Problem requirements: Output as a JSON list of strings, one string per line with blank lines omitted, the stretch of the records from the line that contains "Task: Click the Advanced" through the line that contains "Action: coord(113,92)", both included.

Data supplied:
==========

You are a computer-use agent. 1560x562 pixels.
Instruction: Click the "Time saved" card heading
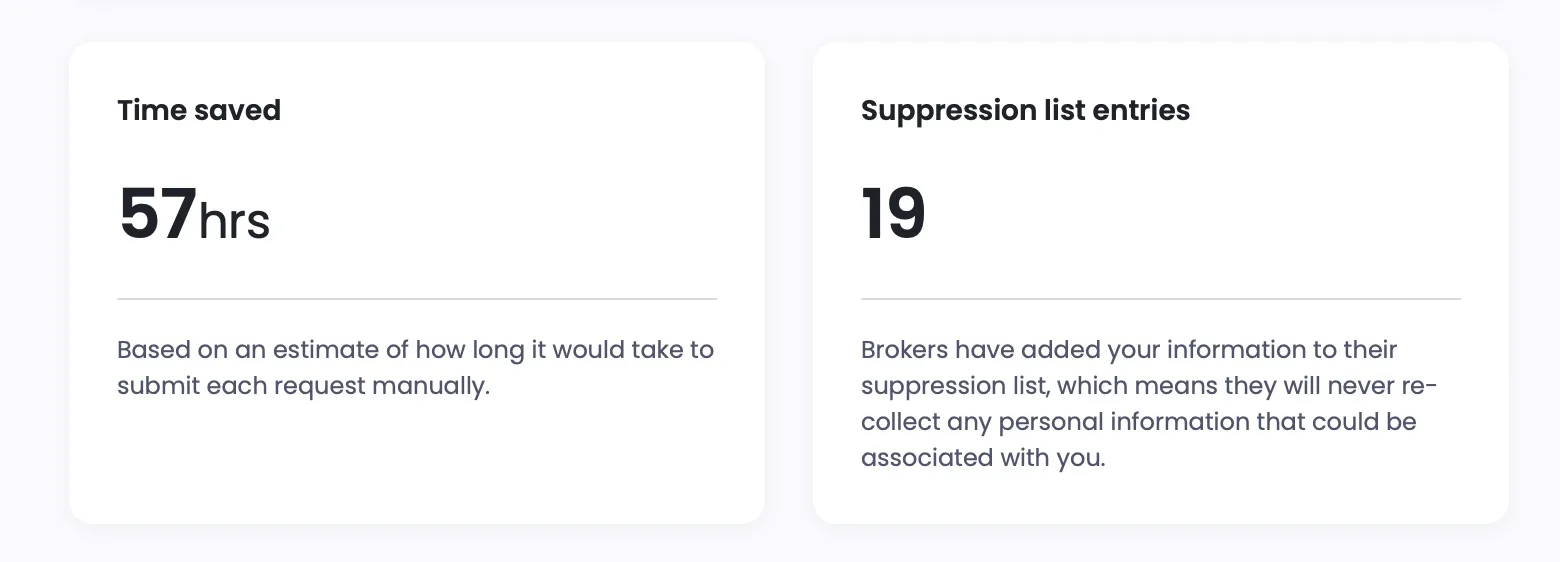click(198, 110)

==========

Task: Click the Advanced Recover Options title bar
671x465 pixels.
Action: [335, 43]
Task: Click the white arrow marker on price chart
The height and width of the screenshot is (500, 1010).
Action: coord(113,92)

==========

Answer to this problem:
[
  "Task: Click the Advanced Recover Options title bar",
  "671x465 pixels.",
  "Action: [335, 43]",
  "Task: Click the white arrow marker on price chart",
  "The height and width of the screenshot is (500, 1010).",
  "Action: coord(113,92)"
]